Legge Elettorale Bloccata: rinviata discussione alla Camera

di Redazione

La Commissione ha bisogno di più tempo per esaminare la legge elettorale alla luce di quanto previsto dalla Corte Costituzionale lo scorso 25 gennaio 2017. Questa la novità annunciata dal Presidente della Commissione Affari Costituzionali Andrea Mazziotti di Celso, a giustificazione del posticipo della discussione in Aula alla Camera, da mesi pianificata per oggi.

Il Presidente della Commissione permanente Mazziotti di Celso, come accennato, ha infatti inviato una lettera al Presidente della Camera Laura Boldrini per comunicare che i lavori preparatori della Commissione non sono ancora conclusi. Le proposte di legge e le possibili modifiche da apportare alla legge elettorale sono infatti molte: da venerdì la Commissione sta procedendo innanzitutto a singole audizioni su punti precisi della normativa vigente.

 

Legge Elettorale dopo la Consulta

Attualmente, in Italia vigono due leggi elettorali diverse per i due rami del Parlamento.

L’elezione della sola Camera dei Deputati è disciplinata dall’Italicum, la legge elettorale approvata sotto il governo Renzi nel 2015. Quella del Senato, invece, è disciplinata dalla Legge Calderoli, approvata nel 2005, comunemente chiamata Porcellum e dichiarata in parte incostituzionale nel 2014. La stessa è rimasta in vigore dopo l’applicazione di alcune modifiche.

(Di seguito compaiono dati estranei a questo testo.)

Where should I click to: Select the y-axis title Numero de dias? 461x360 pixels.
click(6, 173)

Il 25 gennaio scorso la Corte Costituzionale si è espressa anche sull’Italicum, stabilendo la necessità di revisionare alcune parti del procedimento elettivo previsto. Ha poi specificato che, seppur già applicabile così come risultata dalla cassazione di alcune sue parti, perché sia garantita la piena governabilità e rappresentanza è necessario che il Parlamento ridisegni la sua struttura complessiva.

 

Quali sono le modifiche richieste dalla Consulta?

No al Ballottaggio 

Avrebbe determinato una lesione della rappresentatività degli elettori, comprimendo “eccessivamente il carattere rappresentativo dell’assemblea elettiva e l’eguaglianza del voto“. Anche “il premio attribuito al secondo turno resta un premio di maggioranza e non diventa un premio di governabilità”. Non paragonabile al ballottaggio per i sindaci, che avviene in maniera diretta e per una carica monocratica.

Sì ai Capilista bloccati 

Capilista bloccati sono legittimi, in quanto ad essere bloccati sono solo i capilista, non le intere liste (come nel Porcellum). All’interno delle liste presentate in cento collegi plurinominali di dimensioni ridotte, l’elettore può esprimere sino a due preferenze, quindi ha ancora margine di scelta apprezzabile. Infine, secondo la Consulta, i capilista sarebbero espressione del metodo democratico con cui i cittadini sono chiamati a partecipare alla politica nazionale.

Sì al Premio di Maggioranza 

E’ considerato ragionevole per la lista che raggiunge il 40 per cento dei voti. In particolare, alla stessa sono riservati 340 seggi alla Camera. Ciò, a detta della Corte, sarebbe in accordo “con gli obbiettivi, pure di rilievo costituzionale, della stabilità del governo del Paese e della rapidità del processo decisionale”.

 

Nuova legge elettorale: le prime proposte

Nel frattempo, arrivano le prime proposte di modifica.

Si è proposto l’innalzamento  della soglia di sbarramento per entrare nel Parlamento dal 3 al 5 per cento. Una modifica che svantaggerebbe, ovviamente, le formazioni politiche più piccole. Si discute inoltre dell’abbassamento dal 40 al 37 per cento della soglia per l’accesso al premio di maggioranza. Una terza proposta chiede che il premio sia attribuito sia alla Camera sia al Senato se il partito ha superato la soglia in entrambe le Camere.

Si tratta, come detto, per ora solo di proposte. Bisognerà attendere i prossimi giorni per capire davvero quando il dibattito approderà ufficialmente alla Camera.